Tout sur la contre-visite médicale

 

Si l’employeur pense que l’arrêt maladie d’un employé est répétitif ou abusif, il peut demander une contre-visite médicale. Qui peut être mandaté pour réaliser la contre-visite médicale ? Comment se déroule ce processus ? Quelles sont ses conséquences ?

Qui peut effectuer une contre-visite médicale ?

Une contre-visite médicale se fait à la demande d’un employeur. Mais seul un médecin généraliste spécialiste du contrôle médical peut réaliser la contre-visite sur le salarié.

D’habitude, les sociétés qui proposent des services de contrôle médical dispose déjà d’un vaste réseau de médecins généralistes qui peuvent intervenir dans tout le territoire.

Comment fonctionne une contre-visite médicale ?

Lorsqu’il est mandaté à réaliser une contre-visite médicale, le médecin se rend au domicile de l’employé de façon inopinée pour l’ausculter. Le contrôleur doit arriver pendant les heures obligatoires de présence, c’est-à-dire de 9 à 11 heures et de 14 à 16 heures. L’objectif est de vérifier si l’arrêt de travail est encore justifié ou non, en fonction de l’état de santé du salarié.

Après l’auscultation, le contrôleur émet son avis, en respectant le secret médical. Mais le salarié a le droit de connaître le résultat de la contre-visite. Un compte-rendu du résultat est ensuite envoyé à l’employeur qui a demandé la contre-visite médicale.

Quelles sont les conséquences de ce processus ?
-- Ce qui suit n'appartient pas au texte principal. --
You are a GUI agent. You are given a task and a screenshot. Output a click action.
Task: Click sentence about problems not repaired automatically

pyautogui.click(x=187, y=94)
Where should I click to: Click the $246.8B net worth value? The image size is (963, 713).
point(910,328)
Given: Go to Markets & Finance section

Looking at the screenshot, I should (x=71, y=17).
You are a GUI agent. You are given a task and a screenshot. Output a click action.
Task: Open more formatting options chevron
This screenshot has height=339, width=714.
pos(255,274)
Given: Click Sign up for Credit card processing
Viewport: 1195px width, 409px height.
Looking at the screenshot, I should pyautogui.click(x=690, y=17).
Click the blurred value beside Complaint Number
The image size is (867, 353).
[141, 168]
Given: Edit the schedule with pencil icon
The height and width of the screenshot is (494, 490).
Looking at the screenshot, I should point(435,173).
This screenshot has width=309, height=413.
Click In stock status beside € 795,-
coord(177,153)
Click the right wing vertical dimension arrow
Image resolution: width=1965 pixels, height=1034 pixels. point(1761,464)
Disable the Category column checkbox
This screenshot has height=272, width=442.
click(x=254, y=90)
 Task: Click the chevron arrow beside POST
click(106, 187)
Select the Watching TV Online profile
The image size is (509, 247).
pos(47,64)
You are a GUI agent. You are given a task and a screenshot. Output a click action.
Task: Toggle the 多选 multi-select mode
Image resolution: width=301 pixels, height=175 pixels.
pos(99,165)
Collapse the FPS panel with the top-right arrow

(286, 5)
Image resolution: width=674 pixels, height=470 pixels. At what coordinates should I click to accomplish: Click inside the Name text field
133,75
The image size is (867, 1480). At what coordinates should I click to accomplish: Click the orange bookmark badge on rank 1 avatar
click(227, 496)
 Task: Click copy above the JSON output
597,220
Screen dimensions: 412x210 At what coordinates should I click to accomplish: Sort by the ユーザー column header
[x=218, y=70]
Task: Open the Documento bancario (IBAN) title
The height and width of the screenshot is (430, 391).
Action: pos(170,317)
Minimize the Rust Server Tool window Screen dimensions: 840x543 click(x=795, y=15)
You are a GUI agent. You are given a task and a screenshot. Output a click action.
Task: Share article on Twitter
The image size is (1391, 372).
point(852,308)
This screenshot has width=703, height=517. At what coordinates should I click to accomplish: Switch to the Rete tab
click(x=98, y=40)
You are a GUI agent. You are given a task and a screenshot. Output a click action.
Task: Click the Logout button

Si le médecin contrôleur juge que l’arrêt maladie est bien justifié par l’état de santé du salarié, on dit que le résultat est en faveur du salarié. Dans ce cas, l’employeur n’a plus qu’à accepter la situation.

Si l’état de santé du salarié lui permet désormais de revenir travailler immédiatement, l’arrêt maladie n’est donc plus justifié, et on dit que le résultat est en faveur de l’employeur. Dans ce cas, le salarié est toujours autorisé à ne pas reprendre son poste immédiatement.

Mais l’employeur peut refuser de payer les compléments de salaire dus au salarié. La cessation de paiement commence à partir du jour de la contre-visite. Le salarié ne reçoit donc plus rien de la part de son employeur jusqu’à ce qu’il reprenne son poste, c’est-à-dire à la fin de l’arrêt maladie.

Le médecin contrôleur doit aussi envoyer à la CPAM une copie du résultat de la contre-visite, dans le cas où il est en faveur de l’employeur.